╔══
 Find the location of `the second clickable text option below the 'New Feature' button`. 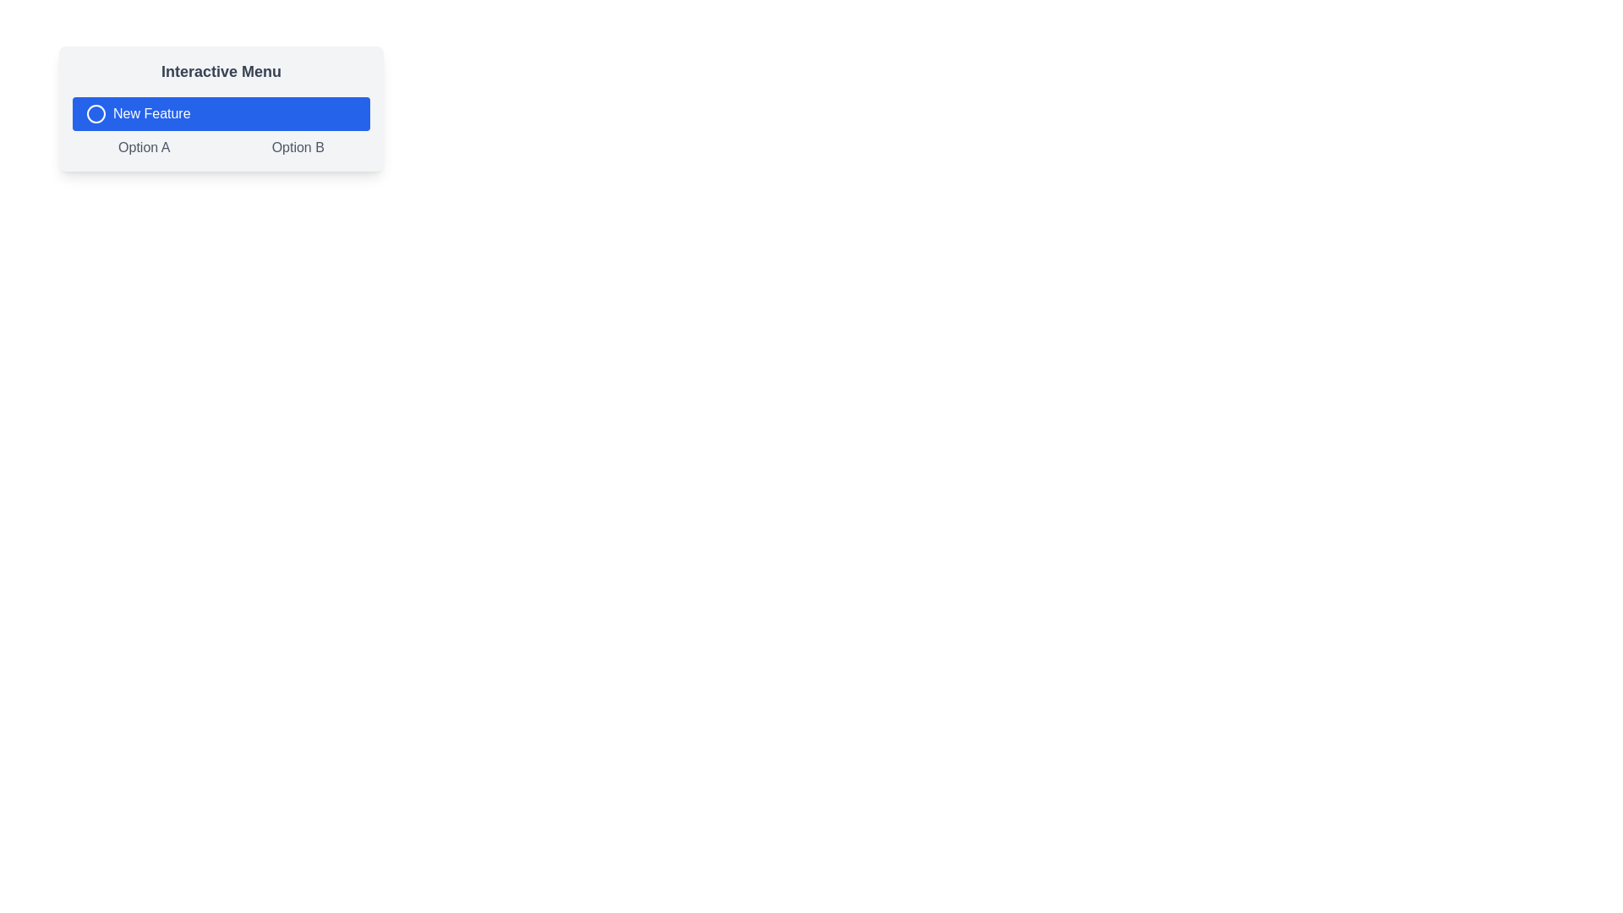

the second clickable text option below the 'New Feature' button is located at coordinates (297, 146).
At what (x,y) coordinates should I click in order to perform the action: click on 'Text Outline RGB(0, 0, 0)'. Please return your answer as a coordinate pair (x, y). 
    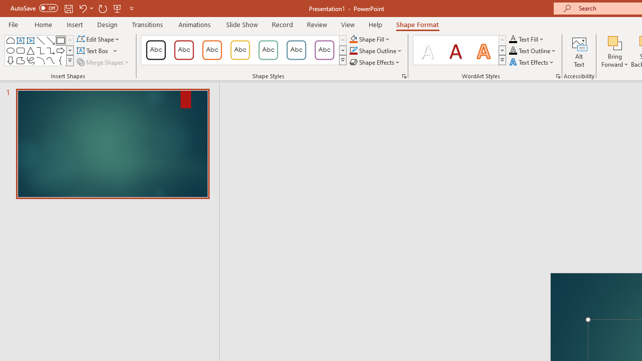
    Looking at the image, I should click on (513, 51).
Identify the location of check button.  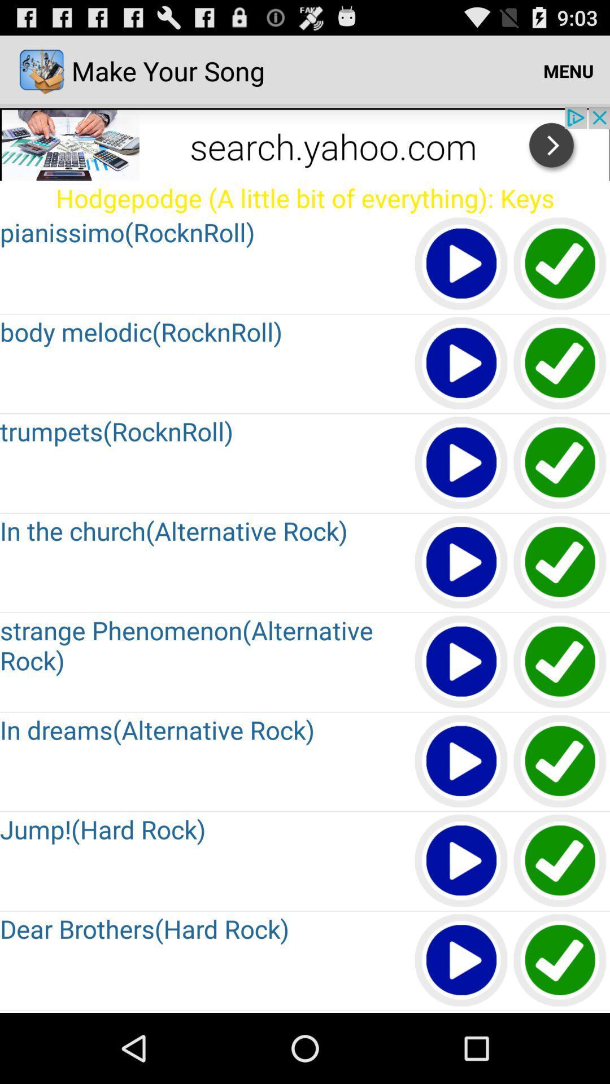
╚══
▶ **EXERCISE DESCRIPTION**
Rewrite all the records with "location" swapped for "position" wherever it appears, keeping everything else the same. Leave out the pictures.

▶ **RESPONSE TO THIS TASK**
 Find the position of `the second clickable text option below the 'New Feature' button`. 

the second clickable text option below the 'New Feature' button is located at coordinates (297, 146).
At what (x,y) coordinates should I click in order to perform the action: click on 'Text Outline RGB(0, 0, 0)'. Please return your answer as a coordinate pair (x, y). 
    Looking at the image, I should click on (513, 51).
Identify the position of check button.  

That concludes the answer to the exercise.